Chez l’homme, un bilan de sperme préalable est nécessaire (spermogramme et test de migration survie (TMS)). La fragmentation et la décondensation de l’ADN des spermatozoïdes avant IIU peut être utile s’il existe des facteurs de risque (varicocèle, exposition aux toxiques, âge avancé…).

 

La stimulation 

L’objectif de la stimulation en vue d’une IIU est un recrutement mono ou bi-folliculaire (=1 ou 2 ovules). Un recrutement supérieur augmente le risque de grossesse multiple et n’apporte pas de bénéfice sur les taux de grossesses. Selon l’arrêté du 30 juin 2017, le couple doit être informé dès qu’il existe un risque de grossesse multiple.

Elle se fait par des injections quotidiennes en sous cutanée de gonadotrophine (FSH, hormone) qui stimule l’ovaire. La dose initiale et le jour du démarrage de la stimulation devront être adaptées en fonction du compte des follicules antraux, de l’AMH, de l’âge et de l’IMC de la patiente.

Un 1er contrôle échographique (compte des follicules, aspect de l’endomètre) et hormonal (Oestradiol, LH et progestérone) a généralement lieu entre le 9ème et le 11ème jour du cycle.
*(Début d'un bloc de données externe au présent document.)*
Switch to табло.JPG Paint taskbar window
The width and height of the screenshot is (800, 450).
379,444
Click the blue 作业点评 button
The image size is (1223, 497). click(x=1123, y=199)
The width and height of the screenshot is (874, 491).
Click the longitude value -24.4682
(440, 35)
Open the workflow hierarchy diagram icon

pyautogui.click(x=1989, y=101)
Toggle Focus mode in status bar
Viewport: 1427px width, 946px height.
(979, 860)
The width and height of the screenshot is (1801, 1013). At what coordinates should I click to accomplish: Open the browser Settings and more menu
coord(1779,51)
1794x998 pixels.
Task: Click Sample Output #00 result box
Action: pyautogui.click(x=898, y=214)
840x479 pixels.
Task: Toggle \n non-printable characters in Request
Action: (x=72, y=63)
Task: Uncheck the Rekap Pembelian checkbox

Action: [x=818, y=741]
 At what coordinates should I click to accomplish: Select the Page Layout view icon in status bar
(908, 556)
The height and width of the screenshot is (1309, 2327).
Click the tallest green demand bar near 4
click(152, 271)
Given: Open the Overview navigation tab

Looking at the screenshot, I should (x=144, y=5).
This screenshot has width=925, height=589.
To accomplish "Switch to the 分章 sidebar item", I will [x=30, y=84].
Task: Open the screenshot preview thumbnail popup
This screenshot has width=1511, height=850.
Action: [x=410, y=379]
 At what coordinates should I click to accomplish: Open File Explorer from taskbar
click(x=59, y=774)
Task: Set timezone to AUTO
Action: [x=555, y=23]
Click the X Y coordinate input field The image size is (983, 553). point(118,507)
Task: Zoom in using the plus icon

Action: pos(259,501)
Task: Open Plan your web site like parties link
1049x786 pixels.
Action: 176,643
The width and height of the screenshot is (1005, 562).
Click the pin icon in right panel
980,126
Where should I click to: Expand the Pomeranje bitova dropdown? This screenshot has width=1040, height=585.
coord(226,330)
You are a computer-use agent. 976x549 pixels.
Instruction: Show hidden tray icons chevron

Une fois qu’un follicule est recruté (à partir de 10-12mm), un suivi échographique et hormonal toutes les 48 heures permettent de décider du jour du déclenchement de l’ovulation.

L’utilisation des antagonistes de la GnRH (hormone qui bloque l’ovulation) peut être rajouté en plus pour éviter une ovulation trop précoce.

Le déclenchement de l’ovulation est proposé par une injection d’hCG, quand un follicule de plus de 17 mm est obtenu.

L’insémination 

L’usage est d’inséminer entre 24 et 40 heures après le déclenchement. Le délai d’abstinence pour le recueil du sperme est de 2 et 7 jours, une abstinence plus longue est délétère sur la qualité spermatique.

On insémine 0.2 à 0.5 ml de sperme préparé dans l’utérus grâce à un cathéter souple, le plus souvent sans aide échographique, vessie semi pleine.

Un repos après l’injection intra utérine des spermatozoïdes n’augmente pas les chances de succès.  Le geste du clinicien doit être délicat car les contractions sont délétères.

le soutien de la phase lutéale

Le soutien de la phase lutéale (=période après l’ovulation) se fait par une supplémentation en progestérone à partir du soir ou du lendemain de l’IIU et jusqu’à confirmation de la présence d’un sac avec activité cardiaque vers 7 semaines d’aménorrhée (ou 5 semaines de grossesse).

Nombre de cycles d’IIU

Tout âge confondu, plus de 50% des patientes seront enceintes après trois tentatives. La 4ème tentative semble être un seuil dans les chances de réussite. Ainsi, on ne propose pas plus de 6 cycles d’IIU consécutifs.

 

Conclusion :

La technique d’IIU peut-être proposée aux patientes jeunes présentant une infertilité de courte durée, une bonne réserve ovarienne et dont le conjoint a de bons paramètres spermatiques. Il apparait souhaitable de proposer une FIV ou une coelio-chirurgie après trois tentatives d’IIU effectuées dans de bonnes conditions, s’il n’y a pas de grossesse. Lorsque les critères de bons pronostics ne sont pas présents, la FIV de première intention peut se discuter de 1ère intention.